At the peak of the mortgage market in 2007, New York-based Lehman Brothers Holdings Inc. and GMAC-RFC, the British mortgage-lending unit of Detroit-based GMAC LLC, provided 13 billion pounds of residential mortgage loans in the U.K., according to the Council of Mortgage Lenders in London. That was more than HSBC Holdings Plc, Britain’s biggest bank, loaned to homeowners in the U.K. that year. New York-based Lehman went bankrupt in September, and GMAC, which received a $6 billion government bailout, pulled out of the U.K. market last year.

The British economy will shrink 2.8 percent this year, the most since 1946 and faster than any industrialized country, according to estimates from the International Monetary Fund.

Nationalization policies in banking could jeopardize Britain’s centuries-old role as a center for global finance, according to Ranald Michie, a professor of history at the University of Durham and author of The City of London Since 1850: Continuity and Change.

“A warning light has gone on,” Michie said. “For Britain, there is no national solution to this crisis.”

‘Wimbledonization’

London’s rise as a modern finance center accelerated in the 1980s under Prime Minister Margaret Thatcher. The city became the world leader in cross-border bank lending after Thatcher’s government introduced policies in 1986, known as the Big Bang, which allowed London Stock Exchange member firms to be bought by outsiders. Over the next two decades, international banks bought all of London’s major investment banks, including Schroders Plc and Cazenove Group Plc.

The policy of allowing non-U.K. banks to dominate London’s financial center was termed “Wimbledonization” by former Bank of England Governor Eddie George, because, as with the annual tennis competition, British players struggled to win.

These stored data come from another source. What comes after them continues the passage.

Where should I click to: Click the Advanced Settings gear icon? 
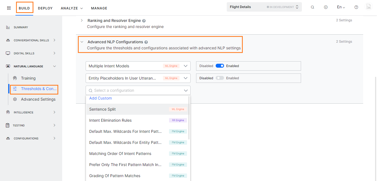click(x=15, y=99)
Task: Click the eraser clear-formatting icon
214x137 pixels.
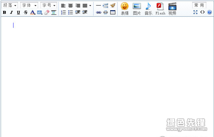Action: (x=47, y=12)
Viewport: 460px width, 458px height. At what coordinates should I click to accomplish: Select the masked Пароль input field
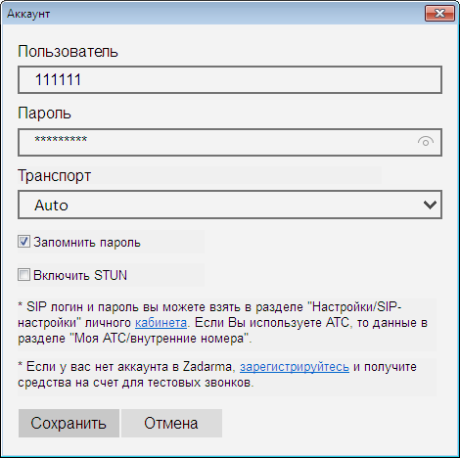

“We provide the tournament venue, but the prizes are mostly carried off by competitors from overseas,” George said in 2001. “It is the activity rather than the nationality of ownership which creates a competitive marketplace.”

Shanghai Roots

Nationalized banks are problematic for international markets because the interests of governments and global capital don’t easily align, said Michael Marks, chairman of NewSmith Capital Partners LP in London and a former director of the London Stock Exchange Plc.

“Governments have got different agendas from international capital,” said Marks, whose Berkeley Square office features a black-and-white photograph of the London Stock Exchange’s old trading floor. “Government money carries with it social responsibilities, which may sound fine, but in the end are not necessarily the right thing for a commercial organization.”

HSBC, Barclays Plc and Standard Chartered Plc have so far avoided government investment. That may help preserve their international operations, Marks said.

“Government funding will restrict a bank’s future growth, direction and policies,” Marks said. “If you can avoid government money, why would you want it?”

HSBC, founded in Shanghai in 1856, is determined to remain a “strong universal bank,” Chairman Stephen Green said at the World Economic Forum in Davos, Switzerland, last month. “You need efficiently functioning international banks.”

Britain can’t afford to lose the wider battle for international capitalism, even as it gains more power over RBS and other lenders, NewSmith’s Marks said.

“A small trading nation like the U.K. has to be international in its outlook,” Marks said. “We’re really on a knife edge here. We need to make the right decisions.”